Ten sezon z pewnością nie jest udany dla Mario Malocy. Po słabej rundzie jesiennej, Chorwat nie pojawił się na pierwszym treningu Lechii Gdańsk, gdyż podobnie jak Mateusz Sopoćko i Rafał Kobryń, otrzymał zgodę na poszukiwanie nowych klubów. Alternatywą miały być treningi wraz z IV-ligowymi rezerwami Lechii.
Dwaj młodzieżowcy Sopoćko i Kobryń znaleźli sobie nowe kluby i teraz są odpowiednio w Warcie Poznań i w Koronie Kielce. Maloca, który miał wyższy kontrakt i do tego nie miał statusu młodzieżowca miał ofertę z ligi węgierskiej oraz zapytania z polskich klubów, jednak chciał zostać w Lechii. - Mam tu rodzinę, dzieci chodzą do szkoły, więc nie chciałbym wszystkiego zmieniać z dnia na dzień - tłumaczył obrońca.
- Niektórzy twierdzili, że grałem słabo. Ja się z tym nie zgadzam. Myślę, że kiedy grałem, to nie wyglądało to najgorzej. Popełniłem jednak błąd w niezwykle ważnym meczu z Cracovią. Decyzja jest, jaka jest. Ze stopera numer trzy stałem się numerem cztery i na dziś jestem w drugiej drużynie. Szanuję to, natomiast będę robił wszystko, żeby wrócić do pierwszego zespołu. Nie powiedziałem jeszcze ostatniego słowa - mówił o swoim statusie Maloca w rozmowie z WP SportoweFakty już po odsunięciu do drugiego zespołu.
ZOBACZ WIDEO: #dziejesiewsporcie: takiego gola nie powstydziłyby się największe gwiazdy futbolu!
Osoby ze sztabu drużyny rezerw Lechii chwaliły Malocę za to, że zaopiekował się młodszymi kolegami z zespołu. Do tego był przykładem profesjonalizmu i swoim oporem, były kapitan Hajduka Split przekonał sztab.
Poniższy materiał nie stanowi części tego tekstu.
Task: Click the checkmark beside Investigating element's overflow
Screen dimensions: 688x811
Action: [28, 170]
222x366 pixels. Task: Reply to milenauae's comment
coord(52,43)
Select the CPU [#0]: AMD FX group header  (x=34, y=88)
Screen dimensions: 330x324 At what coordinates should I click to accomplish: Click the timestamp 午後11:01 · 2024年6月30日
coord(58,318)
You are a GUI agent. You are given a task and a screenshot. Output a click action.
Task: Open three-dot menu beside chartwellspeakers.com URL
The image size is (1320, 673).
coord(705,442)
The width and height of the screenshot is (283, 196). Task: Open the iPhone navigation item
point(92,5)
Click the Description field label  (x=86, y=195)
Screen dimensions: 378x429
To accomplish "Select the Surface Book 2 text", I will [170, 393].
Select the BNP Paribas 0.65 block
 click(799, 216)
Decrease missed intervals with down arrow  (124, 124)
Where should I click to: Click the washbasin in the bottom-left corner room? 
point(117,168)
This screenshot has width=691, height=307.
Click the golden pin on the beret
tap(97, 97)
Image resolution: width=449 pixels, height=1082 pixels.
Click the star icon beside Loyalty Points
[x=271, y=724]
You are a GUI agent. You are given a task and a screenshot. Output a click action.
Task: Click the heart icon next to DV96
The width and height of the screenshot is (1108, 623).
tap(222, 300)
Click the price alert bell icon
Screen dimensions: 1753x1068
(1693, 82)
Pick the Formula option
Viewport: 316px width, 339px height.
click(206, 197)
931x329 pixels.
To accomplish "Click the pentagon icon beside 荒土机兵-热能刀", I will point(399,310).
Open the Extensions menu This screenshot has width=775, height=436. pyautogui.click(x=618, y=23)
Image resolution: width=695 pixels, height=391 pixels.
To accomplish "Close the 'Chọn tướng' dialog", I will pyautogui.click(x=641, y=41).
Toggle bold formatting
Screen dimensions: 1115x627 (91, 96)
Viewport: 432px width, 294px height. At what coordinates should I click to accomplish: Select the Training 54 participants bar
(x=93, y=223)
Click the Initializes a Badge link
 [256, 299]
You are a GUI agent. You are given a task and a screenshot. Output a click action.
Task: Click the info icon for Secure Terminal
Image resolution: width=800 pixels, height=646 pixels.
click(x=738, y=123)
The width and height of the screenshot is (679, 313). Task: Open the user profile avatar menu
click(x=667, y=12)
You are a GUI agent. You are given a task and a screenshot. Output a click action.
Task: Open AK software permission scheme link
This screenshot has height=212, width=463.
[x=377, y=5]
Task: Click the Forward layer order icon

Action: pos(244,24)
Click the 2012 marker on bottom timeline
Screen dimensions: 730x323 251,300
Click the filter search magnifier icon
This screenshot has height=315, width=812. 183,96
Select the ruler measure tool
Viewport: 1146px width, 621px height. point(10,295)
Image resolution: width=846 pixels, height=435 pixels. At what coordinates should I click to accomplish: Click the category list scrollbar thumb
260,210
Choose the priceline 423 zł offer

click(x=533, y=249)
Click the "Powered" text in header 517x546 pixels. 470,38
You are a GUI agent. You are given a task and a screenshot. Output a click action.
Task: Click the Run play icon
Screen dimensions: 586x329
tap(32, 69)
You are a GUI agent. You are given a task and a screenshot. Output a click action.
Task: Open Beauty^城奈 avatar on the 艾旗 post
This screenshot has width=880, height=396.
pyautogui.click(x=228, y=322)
W środę klub poinformował, że zawodnik został ponownie włączony do pierwszego zespołu, gdzie wzmocni rywalizację wśród obrońców. W centrum defensywy pewniakiem jest na razie Michał Nalepa, poza nim ważnymi postaciami są Bartosz Kopacz oraz Kristers Tobers.